# Multimedia Notebook bis 600 Euro



## redbull320 (30. Dezember 2009)

Hallo dies is leider mein zweiter Thread aber im ertsen ging es noch um Netbooks, aber ich habe mich umentschieden zu nem notebook, 
da mir doch etwas mehr geld zur verfügung steht..


Voraussetzungen:

Leise, Nicht heiß, relativ schneller Prozi, COD2 sollte laufen (wenn auch nur mit minimal Details), gut aussehen.

habe hier mal ein Paar rausgesucht könnt ihr mir sagen welches von denen ihr mir wiso empfehlt?

Acer Aspire 5739G-654G32MN, GeForce GT240M

ASUS X5DAB-SX070V


MSI EX623GS-T3443VHP (0016742-SKU11)

Packard Bell EasyNote TJ61-RB-011 (LX.BFC0X.003)

Samsung R522 Aura T6500 Arell (NP-R522-JS04DE)

Toshiba Satellite L500-131 (PSLJ3E-011005GR)


oder gibt es auch besser in der preisklasse ( Preis / Leistung ) kann auch leicht über 600 euro gehen, aber nur wenn ein großer unterschied besteht..


Bin für jede Antwort Dankbaar.

Greez 

redbull


----------



## Herbboy (30. Dezember 2009)

ich würde das samsung nehmen. beim packard bell ist die grafiklösung wirklich SEHR schwach, bei den anderen ist sie für den preis sogar recht gut, beim samsung hast du ne "mittelgute" karte, die aber für CoD2 locker reichen wird, sofern du damit wirklich den WK2-shooter meinst und nicht das ganz neue Modern Warfare 2. Das Samsung dürfte auch sonst rein qualitativ daher etwas besser sein als die anderen notebooks, die für den preis sogar noch eine recht gute graka haben - die müssen ja dann woanders sparen. 
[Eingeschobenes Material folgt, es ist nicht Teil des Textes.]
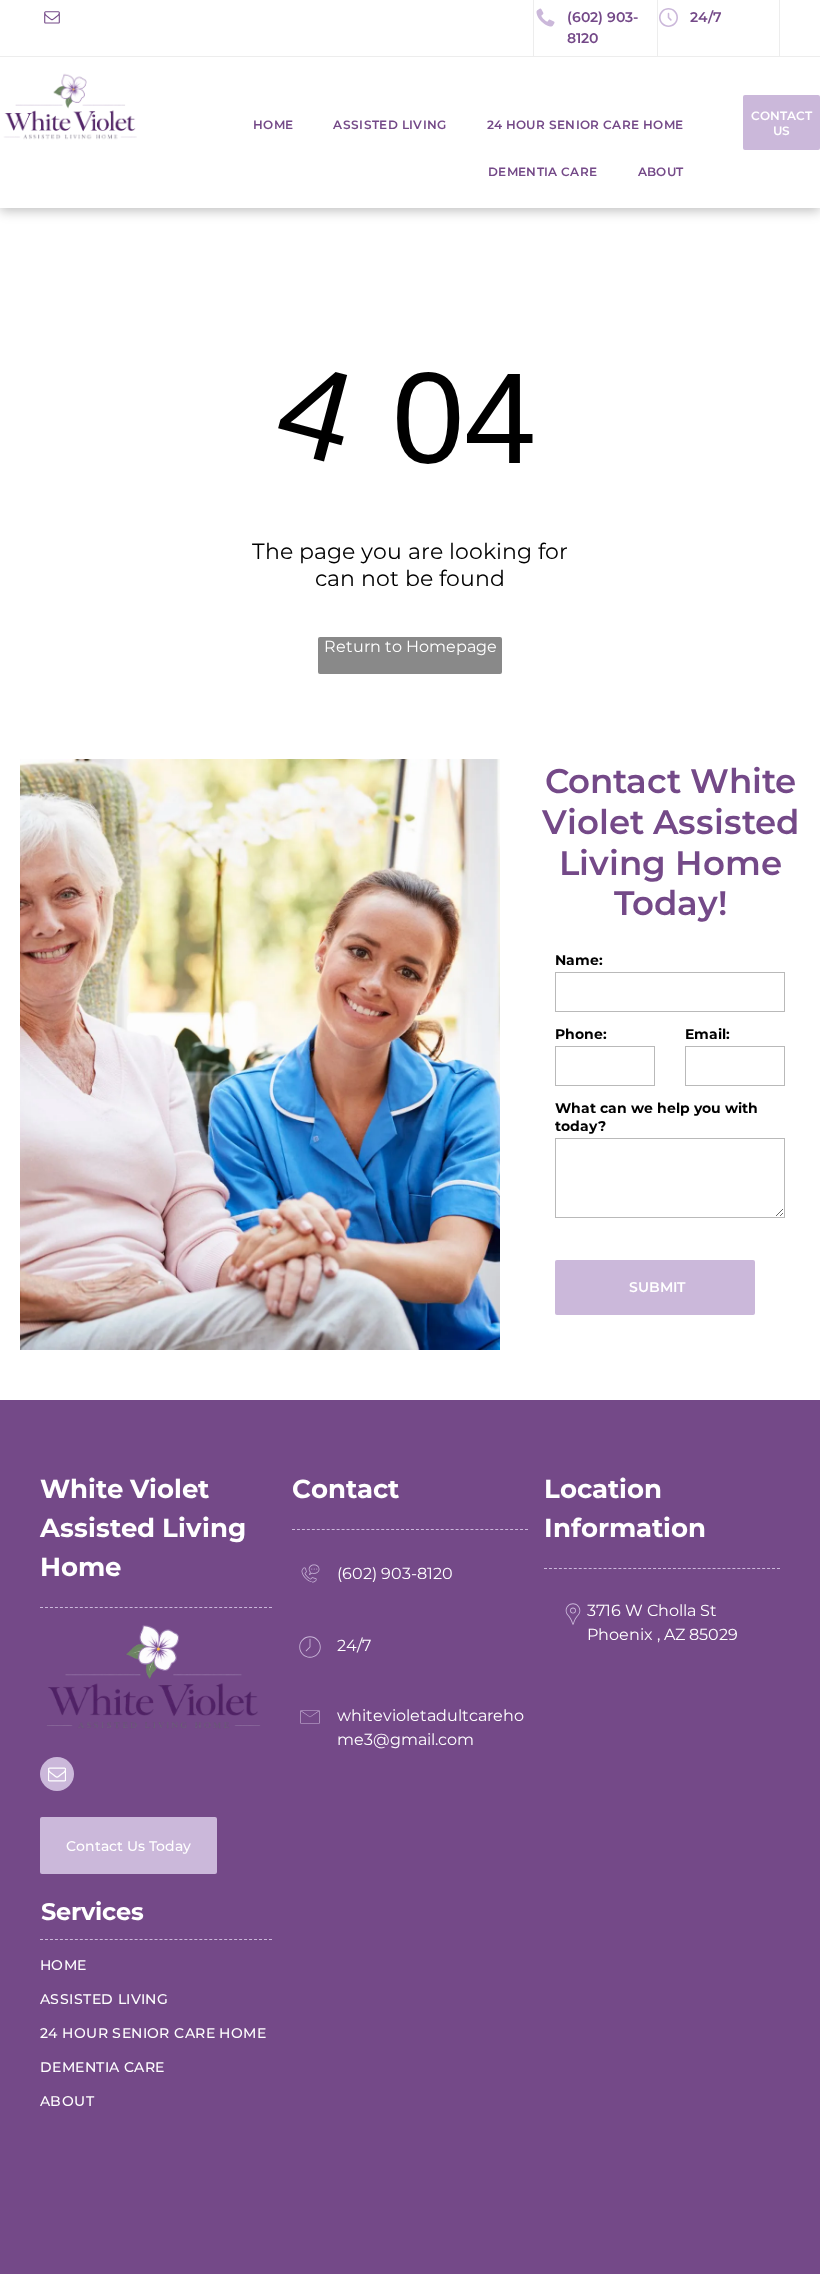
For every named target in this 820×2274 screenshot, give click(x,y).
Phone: (581, 1034)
eine 4570 für 500€ oder ne 240m oder 4650 unter 600€ ist halt auf "maximal mögliche grafikleistung zu dem preis" ausgelegt.
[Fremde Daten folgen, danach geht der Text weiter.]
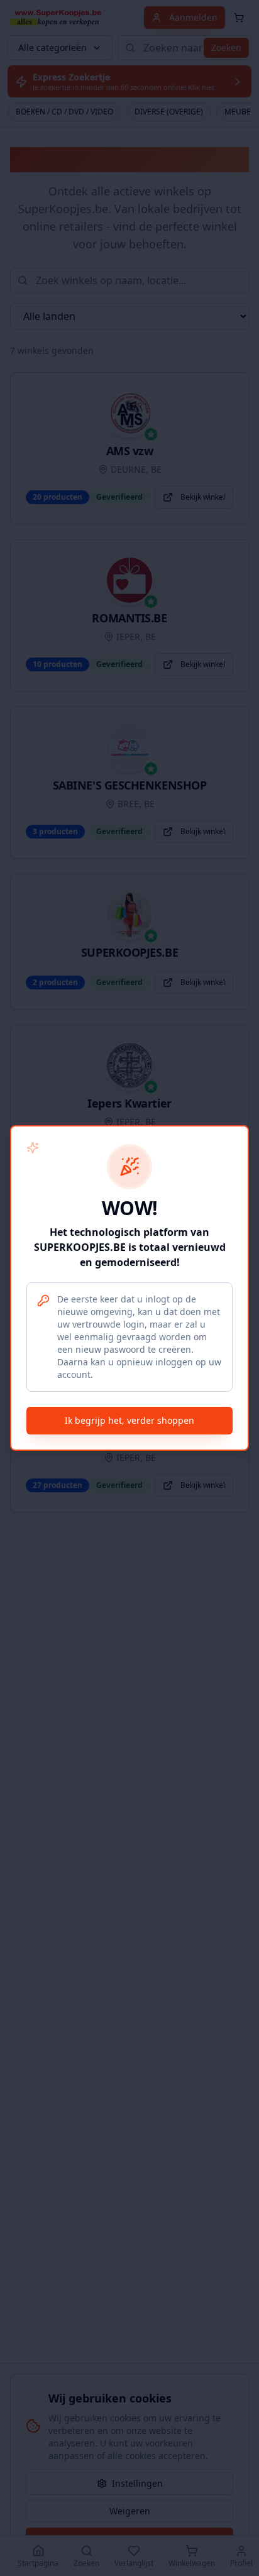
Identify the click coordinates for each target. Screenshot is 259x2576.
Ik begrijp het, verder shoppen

mit dem samsung könntest du auch trotzdem ein paar _relativ _neue spiele spielen, wenn es sein muss. so was wie Civilization 4, quake 4, oblivion und ähnlich läuft da "sogar" noch.

für CoD2 würde rein theoretisch sogar die allerschlechteste aktuelle grafiklösung reichen, rein von der leistung her, aber da die nicht zum spielen gedacht sind, könnte es treiberseitig probleme geben - ich hab CoD2 bei 2 freunden auch nach 2 stunden rumprobieren nicht zum laufen bringen können auf nem intel-onboardchip, obwohl man online leute findet, die es mit dem gleichen chip spielen konnten. daher würd ich dann zur sicherheit doch ne "richtige" karte nehmen, auch wenn nicht die beste für den preis ist.


----------



## AchtBit (30. Dezember 2009)

Musst auch schon mal entscheiden wo deine Schwerpunkte liegen.

Zum Acer:

Mit dem Ding bist so mobil wie gar nicht 6Zellen und 2,5 std Laufzeit ist ein Witz.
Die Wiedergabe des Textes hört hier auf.